The lines that make up this material should each be returned exactly.
---------- Supplied material
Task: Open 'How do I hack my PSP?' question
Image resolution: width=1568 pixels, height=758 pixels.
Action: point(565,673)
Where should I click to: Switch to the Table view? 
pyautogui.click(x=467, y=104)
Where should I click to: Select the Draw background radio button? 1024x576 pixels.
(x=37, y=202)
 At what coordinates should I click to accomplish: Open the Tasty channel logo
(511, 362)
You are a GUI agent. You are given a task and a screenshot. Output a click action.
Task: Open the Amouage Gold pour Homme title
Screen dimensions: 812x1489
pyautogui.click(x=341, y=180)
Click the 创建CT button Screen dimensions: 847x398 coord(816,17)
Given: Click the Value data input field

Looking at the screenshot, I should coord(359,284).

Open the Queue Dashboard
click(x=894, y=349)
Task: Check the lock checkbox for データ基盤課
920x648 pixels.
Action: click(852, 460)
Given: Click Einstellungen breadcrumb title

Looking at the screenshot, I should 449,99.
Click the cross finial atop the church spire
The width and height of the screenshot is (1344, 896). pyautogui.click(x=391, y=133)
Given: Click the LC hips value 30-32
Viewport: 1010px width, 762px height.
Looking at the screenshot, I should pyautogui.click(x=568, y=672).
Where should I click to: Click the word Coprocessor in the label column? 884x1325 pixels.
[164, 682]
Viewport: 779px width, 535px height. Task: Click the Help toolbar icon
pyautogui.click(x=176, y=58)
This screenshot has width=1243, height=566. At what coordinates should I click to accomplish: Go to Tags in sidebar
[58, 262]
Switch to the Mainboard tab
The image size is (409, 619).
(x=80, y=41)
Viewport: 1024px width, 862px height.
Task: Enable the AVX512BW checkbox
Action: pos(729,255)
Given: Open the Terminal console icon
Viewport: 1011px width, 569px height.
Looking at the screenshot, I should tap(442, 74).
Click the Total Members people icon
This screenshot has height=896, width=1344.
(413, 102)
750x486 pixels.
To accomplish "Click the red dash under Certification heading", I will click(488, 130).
--------------------
#### [Task result]
Task: Open 'How do I hack my PSP?' question
Image resolution: width=1568 pixels, height=758 pixels.
Action: point(565,673)
Where should I click to: Switch to the Table view? 
pyautogui.click(x=467, y=104)
Where should I click to: Select the Draw background radio button? 1024x576 pixels.
(x=37, y=202)
 At what coordinates should I click to accomplish: Open the Tasty channel logo
(511, 362)
You are a GUI agent. You are given a task and a screenshot. Output a click action.
Task: Open the Amouage Gold pour Homme title
Screen dimensions: 812x1489
pyautogui.click(x=341, y=180)
Click the 创建CT button Screen dimensions: 847x398 coord(816,17)
Given: Click the Value data input field

Looking at the screenshot, I should coord(359,284).

Open the Queue Dashboard
click(x=894, y=349)
Task: Check the lock checkbox for データ基盤課
920x648 pixels.
Action: click(852, 460)
Given: Click Einstellungen breadcrumb title

Looking at the screenshot, I should 449,99.
Click the cross finial atop the church spire
The width and height of the screenshot is (1344, 896). pyautogui.click(x=391, y=133)
Given: Click the LC hips value 30-32
Viewport: 1010px width, 762px height.
Looking at the screenshot, I should pyautogui.click(x=568, y=672).
Where should I click to: Click the word Coprocessor in the label column? 884x1325 pixels.
[164, 682]
Viewport: 779px width, 535px height. Task: Click the Help toolbar icon
pyautogui.click(x=176, y=58)
This screenshot has width=1243, height=566. At what coordinates should I click to accomplish: Go to Tags in sidebar
[58, 262]
Switch to the Mainboard tab
The image size is (409, 619).
(x=80, y=41)
Viewport: 1024px width, 862px height.
Task: Enable the AVX512BW checkbox
Action: pos(729,255)
Given: Open the Terminal console icon
Viewport: 1011px width, 569px height.
Looking at the screenshot, I should tap(442, 74).
Click the Total Members people icon
This screenshot has height=896, width=1344.
(413, 102)
750x486 pixels.
To accomplish "Click the red dash under Certification heading", I will click(488, 130).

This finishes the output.